# Exercise aim
Answer these three questions from the TV review below.
1. In what month and year did Sci Fi Channel air the back-door pilot?
2. How many episodes does the show's new order include?
3. What kind of operative is the heroine in the new version of the show?

# Text block
·····
Wed Apr 11, 2007 9:07pm EDT

By Ray Richmond

LOS ANGELES (Hollywood Reporter) - Back in December 2005, Sci Fi Channel aired a back-door pilot titled based on a butt-kicking Event Comics superheroine who essentially was the second coming of the Bionic Woman. An Army Special Forces operative, she could run like the wind, had all variety of inexplicable physical and mental powers, possessed superhuman strength and was 10 steps ahead of everyone else. She was, in essence, Lindsay Wagner without the Ford campaign.

Now here we are 16 months later, and the show is back with a healthy 22-episode order. She still has a bunch of abilities, but not the same ones. She's now a government operative who is impervious to injury and cannot be killed.
·····
# Material supplied

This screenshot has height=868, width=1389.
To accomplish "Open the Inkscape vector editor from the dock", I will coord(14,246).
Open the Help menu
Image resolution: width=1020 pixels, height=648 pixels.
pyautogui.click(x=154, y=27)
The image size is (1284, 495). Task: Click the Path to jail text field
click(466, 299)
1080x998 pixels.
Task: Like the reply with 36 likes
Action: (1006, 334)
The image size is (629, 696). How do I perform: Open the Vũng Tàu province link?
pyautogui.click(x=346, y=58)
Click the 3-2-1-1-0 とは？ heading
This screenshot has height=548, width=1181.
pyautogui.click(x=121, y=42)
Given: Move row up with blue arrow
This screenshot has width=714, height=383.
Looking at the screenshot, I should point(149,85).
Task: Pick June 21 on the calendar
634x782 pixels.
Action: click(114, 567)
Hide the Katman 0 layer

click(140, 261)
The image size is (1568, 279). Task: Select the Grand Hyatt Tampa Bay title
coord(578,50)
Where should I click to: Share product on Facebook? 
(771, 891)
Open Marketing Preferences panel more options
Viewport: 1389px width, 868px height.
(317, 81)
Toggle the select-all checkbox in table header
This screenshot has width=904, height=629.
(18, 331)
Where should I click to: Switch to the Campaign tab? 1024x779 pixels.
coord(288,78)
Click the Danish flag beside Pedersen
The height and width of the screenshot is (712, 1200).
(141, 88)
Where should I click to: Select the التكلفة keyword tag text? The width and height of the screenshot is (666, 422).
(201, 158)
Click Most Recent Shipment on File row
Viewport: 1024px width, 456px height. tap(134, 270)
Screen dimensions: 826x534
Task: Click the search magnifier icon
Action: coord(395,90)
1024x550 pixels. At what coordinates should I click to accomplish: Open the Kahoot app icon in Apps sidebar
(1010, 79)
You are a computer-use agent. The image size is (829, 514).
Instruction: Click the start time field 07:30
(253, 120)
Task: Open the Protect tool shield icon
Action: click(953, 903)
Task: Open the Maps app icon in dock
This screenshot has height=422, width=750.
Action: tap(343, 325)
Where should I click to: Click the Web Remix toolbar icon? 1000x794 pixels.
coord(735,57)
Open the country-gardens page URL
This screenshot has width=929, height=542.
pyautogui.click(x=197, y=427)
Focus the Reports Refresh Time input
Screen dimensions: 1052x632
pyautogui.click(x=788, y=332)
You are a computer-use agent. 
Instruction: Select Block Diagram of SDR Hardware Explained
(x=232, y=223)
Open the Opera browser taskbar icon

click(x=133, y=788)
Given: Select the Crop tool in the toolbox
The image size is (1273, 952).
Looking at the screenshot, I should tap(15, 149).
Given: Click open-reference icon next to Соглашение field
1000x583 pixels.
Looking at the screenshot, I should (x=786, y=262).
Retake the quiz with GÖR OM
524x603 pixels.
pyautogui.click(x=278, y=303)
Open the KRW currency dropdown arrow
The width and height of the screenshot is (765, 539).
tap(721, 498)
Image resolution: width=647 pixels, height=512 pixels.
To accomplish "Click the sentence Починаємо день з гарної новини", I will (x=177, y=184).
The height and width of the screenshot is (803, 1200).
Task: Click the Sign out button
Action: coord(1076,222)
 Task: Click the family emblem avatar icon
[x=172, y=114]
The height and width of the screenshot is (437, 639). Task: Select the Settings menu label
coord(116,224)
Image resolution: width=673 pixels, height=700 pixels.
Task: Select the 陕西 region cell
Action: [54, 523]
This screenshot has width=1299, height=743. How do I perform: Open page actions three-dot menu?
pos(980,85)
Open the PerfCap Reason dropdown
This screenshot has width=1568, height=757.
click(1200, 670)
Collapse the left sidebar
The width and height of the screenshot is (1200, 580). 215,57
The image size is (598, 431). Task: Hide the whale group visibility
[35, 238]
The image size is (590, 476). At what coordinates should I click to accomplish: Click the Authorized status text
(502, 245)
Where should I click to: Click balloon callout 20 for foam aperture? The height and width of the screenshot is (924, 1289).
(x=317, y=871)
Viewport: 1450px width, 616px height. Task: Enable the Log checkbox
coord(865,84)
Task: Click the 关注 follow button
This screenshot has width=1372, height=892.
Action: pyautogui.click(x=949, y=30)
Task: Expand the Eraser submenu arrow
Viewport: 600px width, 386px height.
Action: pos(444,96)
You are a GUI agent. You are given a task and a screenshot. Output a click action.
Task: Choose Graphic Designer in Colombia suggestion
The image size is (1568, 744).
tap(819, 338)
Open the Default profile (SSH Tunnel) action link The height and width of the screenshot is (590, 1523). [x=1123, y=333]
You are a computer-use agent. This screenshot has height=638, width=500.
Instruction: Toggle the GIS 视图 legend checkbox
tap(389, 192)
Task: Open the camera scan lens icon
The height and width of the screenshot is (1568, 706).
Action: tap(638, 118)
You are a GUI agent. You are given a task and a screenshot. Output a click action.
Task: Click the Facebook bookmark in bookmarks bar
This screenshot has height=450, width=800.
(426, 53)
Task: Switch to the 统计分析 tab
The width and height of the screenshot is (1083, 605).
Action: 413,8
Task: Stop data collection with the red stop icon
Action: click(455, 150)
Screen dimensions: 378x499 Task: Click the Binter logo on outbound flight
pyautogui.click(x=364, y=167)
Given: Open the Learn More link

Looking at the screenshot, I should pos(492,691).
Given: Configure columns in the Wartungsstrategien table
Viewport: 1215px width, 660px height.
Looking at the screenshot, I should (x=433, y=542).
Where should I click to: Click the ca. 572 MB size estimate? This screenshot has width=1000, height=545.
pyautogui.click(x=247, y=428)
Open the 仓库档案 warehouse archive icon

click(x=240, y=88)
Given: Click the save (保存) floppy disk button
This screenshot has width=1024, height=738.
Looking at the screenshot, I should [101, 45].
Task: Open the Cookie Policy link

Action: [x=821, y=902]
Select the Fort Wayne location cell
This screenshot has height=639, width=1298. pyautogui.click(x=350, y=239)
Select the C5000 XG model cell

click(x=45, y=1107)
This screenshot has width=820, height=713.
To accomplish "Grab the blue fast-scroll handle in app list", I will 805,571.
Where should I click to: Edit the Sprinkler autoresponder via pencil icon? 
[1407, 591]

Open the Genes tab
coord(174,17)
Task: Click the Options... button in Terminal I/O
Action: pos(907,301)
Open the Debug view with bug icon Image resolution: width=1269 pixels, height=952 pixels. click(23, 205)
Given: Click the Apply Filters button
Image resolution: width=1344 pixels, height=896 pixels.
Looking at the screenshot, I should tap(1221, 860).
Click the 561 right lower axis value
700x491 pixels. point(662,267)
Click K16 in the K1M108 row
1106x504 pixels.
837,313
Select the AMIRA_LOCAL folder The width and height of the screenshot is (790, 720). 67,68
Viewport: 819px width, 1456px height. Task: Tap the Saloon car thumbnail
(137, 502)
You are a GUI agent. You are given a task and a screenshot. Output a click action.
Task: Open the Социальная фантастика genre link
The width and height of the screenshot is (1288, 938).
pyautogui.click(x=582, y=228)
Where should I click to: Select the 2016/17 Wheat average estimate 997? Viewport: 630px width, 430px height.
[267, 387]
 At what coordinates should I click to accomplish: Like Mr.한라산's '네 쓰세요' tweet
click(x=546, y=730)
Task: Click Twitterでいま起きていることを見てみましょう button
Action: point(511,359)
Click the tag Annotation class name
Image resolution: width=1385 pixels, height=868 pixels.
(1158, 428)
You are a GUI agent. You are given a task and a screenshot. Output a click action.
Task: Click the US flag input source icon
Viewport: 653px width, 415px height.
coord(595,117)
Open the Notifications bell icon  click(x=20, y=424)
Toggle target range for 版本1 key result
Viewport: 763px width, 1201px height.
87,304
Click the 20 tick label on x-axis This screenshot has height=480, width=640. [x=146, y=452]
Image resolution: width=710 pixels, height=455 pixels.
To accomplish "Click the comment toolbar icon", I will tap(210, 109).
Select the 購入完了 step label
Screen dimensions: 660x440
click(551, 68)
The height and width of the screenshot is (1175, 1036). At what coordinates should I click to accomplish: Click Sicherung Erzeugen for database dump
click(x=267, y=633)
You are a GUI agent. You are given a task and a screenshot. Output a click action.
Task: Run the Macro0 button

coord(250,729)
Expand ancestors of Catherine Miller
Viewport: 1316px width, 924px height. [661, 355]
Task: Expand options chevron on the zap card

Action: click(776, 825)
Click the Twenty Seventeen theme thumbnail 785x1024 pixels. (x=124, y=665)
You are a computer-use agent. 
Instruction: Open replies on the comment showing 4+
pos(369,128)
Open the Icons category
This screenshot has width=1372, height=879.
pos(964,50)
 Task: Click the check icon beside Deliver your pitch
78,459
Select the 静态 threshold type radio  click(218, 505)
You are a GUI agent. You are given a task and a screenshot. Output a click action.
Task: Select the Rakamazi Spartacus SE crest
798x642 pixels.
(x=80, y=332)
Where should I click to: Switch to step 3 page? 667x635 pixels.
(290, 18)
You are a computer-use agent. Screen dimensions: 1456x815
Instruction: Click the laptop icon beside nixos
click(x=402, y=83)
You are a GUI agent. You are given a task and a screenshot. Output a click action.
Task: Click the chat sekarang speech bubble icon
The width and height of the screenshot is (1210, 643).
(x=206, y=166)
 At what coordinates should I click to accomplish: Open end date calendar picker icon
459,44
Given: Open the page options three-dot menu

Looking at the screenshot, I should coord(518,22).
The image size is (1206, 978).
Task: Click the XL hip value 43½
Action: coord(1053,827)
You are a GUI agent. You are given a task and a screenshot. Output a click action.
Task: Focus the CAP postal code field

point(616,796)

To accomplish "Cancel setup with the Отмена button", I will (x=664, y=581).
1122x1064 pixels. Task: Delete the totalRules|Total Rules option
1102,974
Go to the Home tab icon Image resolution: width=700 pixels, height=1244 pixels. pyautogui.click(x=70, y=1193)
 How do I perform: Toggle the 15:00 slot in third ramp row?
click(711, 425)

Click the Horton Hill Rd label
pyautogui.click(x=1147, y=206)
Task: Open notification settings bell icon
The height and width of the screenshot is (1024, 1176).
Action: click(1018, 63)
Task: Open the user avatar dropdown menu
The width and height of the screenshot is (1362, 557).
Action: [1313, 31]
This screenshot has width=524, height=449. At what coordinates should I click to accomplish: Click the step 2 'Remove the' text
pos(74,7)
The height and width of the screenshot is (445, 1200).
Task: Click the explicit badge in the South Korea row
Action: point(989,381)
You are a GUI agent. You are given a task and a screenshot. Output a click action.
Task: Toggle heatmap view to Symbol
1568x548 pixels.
·····
# Output
1. December 2005
2. 22 episodes
3. A government operative